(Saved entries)
+---+
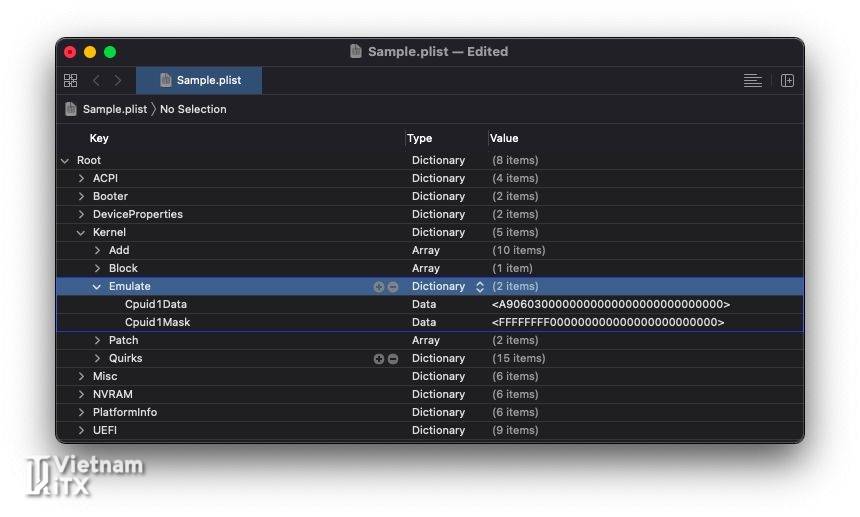This screenshot has height=517, width=860.
Task: Click the plus button on Emulate row
Action: pos(379,287)
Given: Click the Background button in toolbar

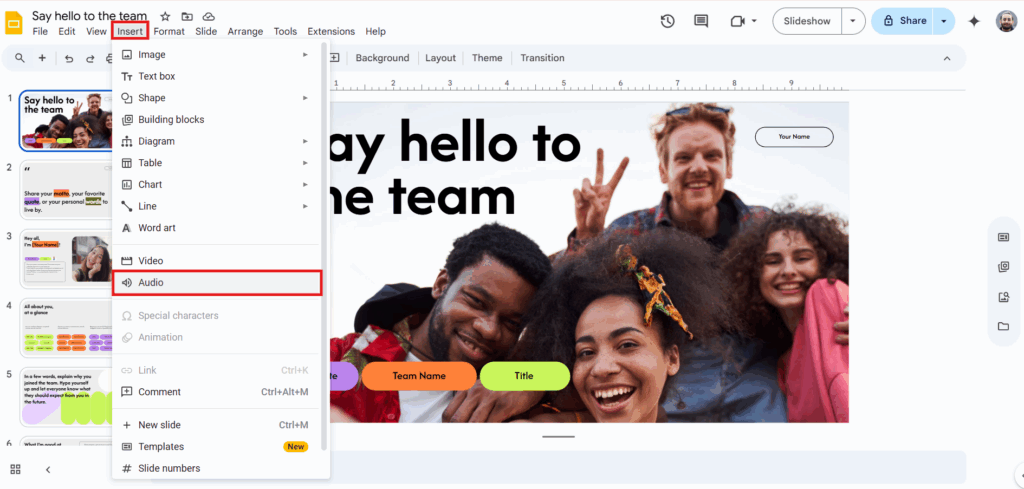Looking at the screenshot, I should point(382,58).

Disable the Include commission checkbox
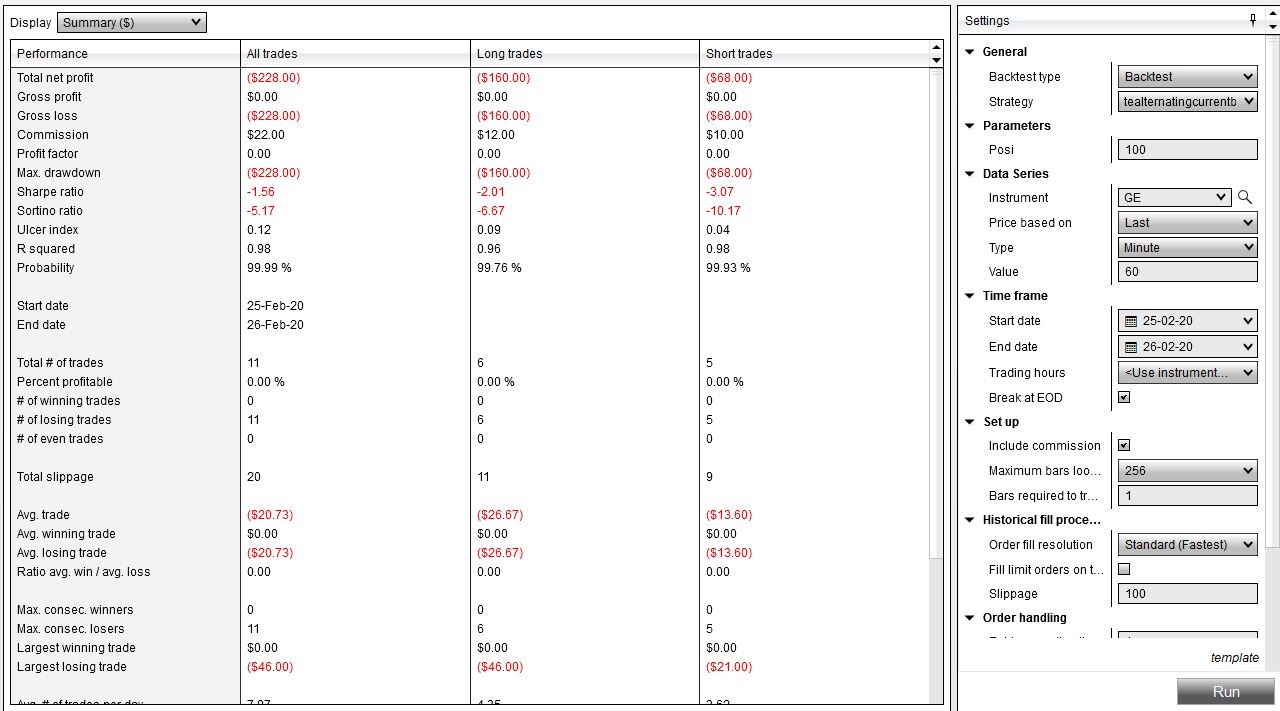click(1124, 445)
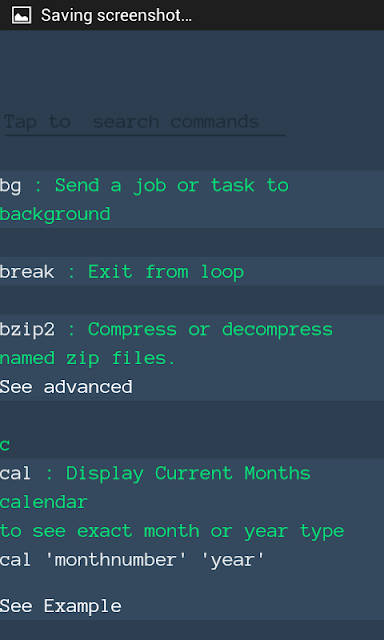Image resolution: width=384 pixels, height=640 pixels.
Task: Select the bg command entry
Action: [192, 199]
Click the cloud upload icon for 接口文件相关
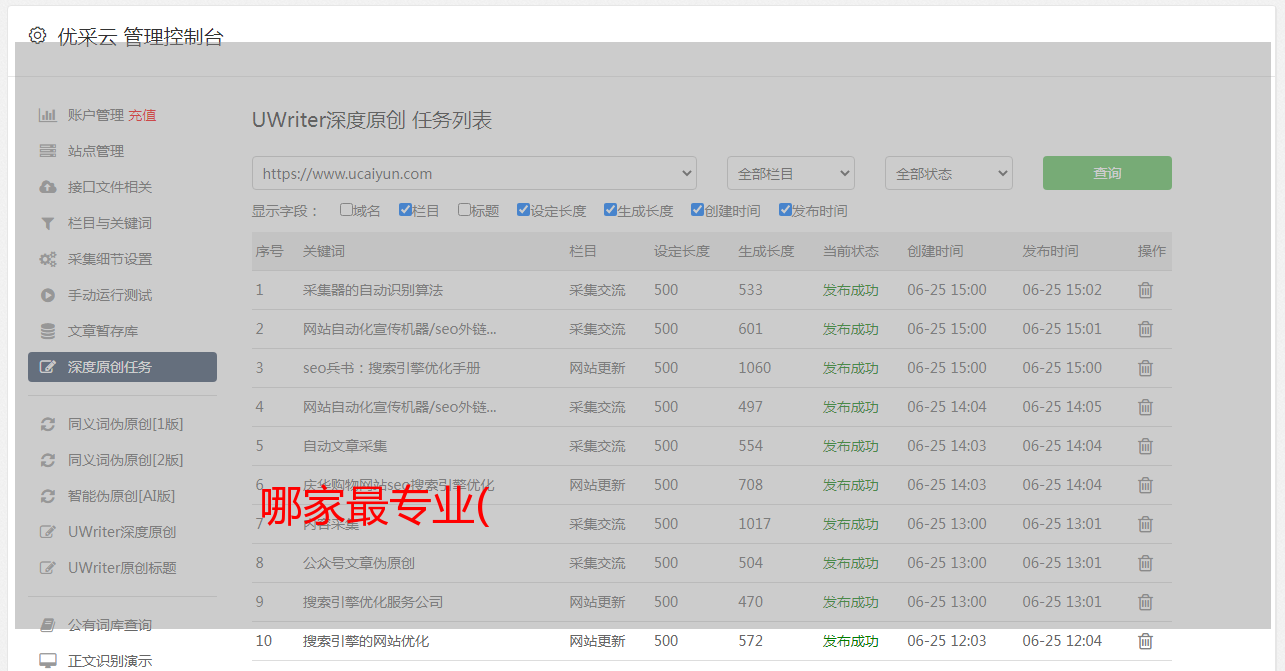The width and height of the screenshot is (1285, 671). (47, 187)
+---+
▸ **THE PROBLEM**: Lines from the one holding "Disable the Include commission checkbox" down to the last line of the entries above must be retyped exactly, inclusive of both, with no pictures and nothing else.

▸ **ANSWER BOX**:
Disable the Include commission checkbox
click(1124, 445)
Image resolution: width=384 pixels, height=640 pixels.
Task: Select the bg command entry
Action: [192, 199]
Click the cloud upload icon for 接口文件相关
The width and height of the screenshot is (1285, 671). (47, 187)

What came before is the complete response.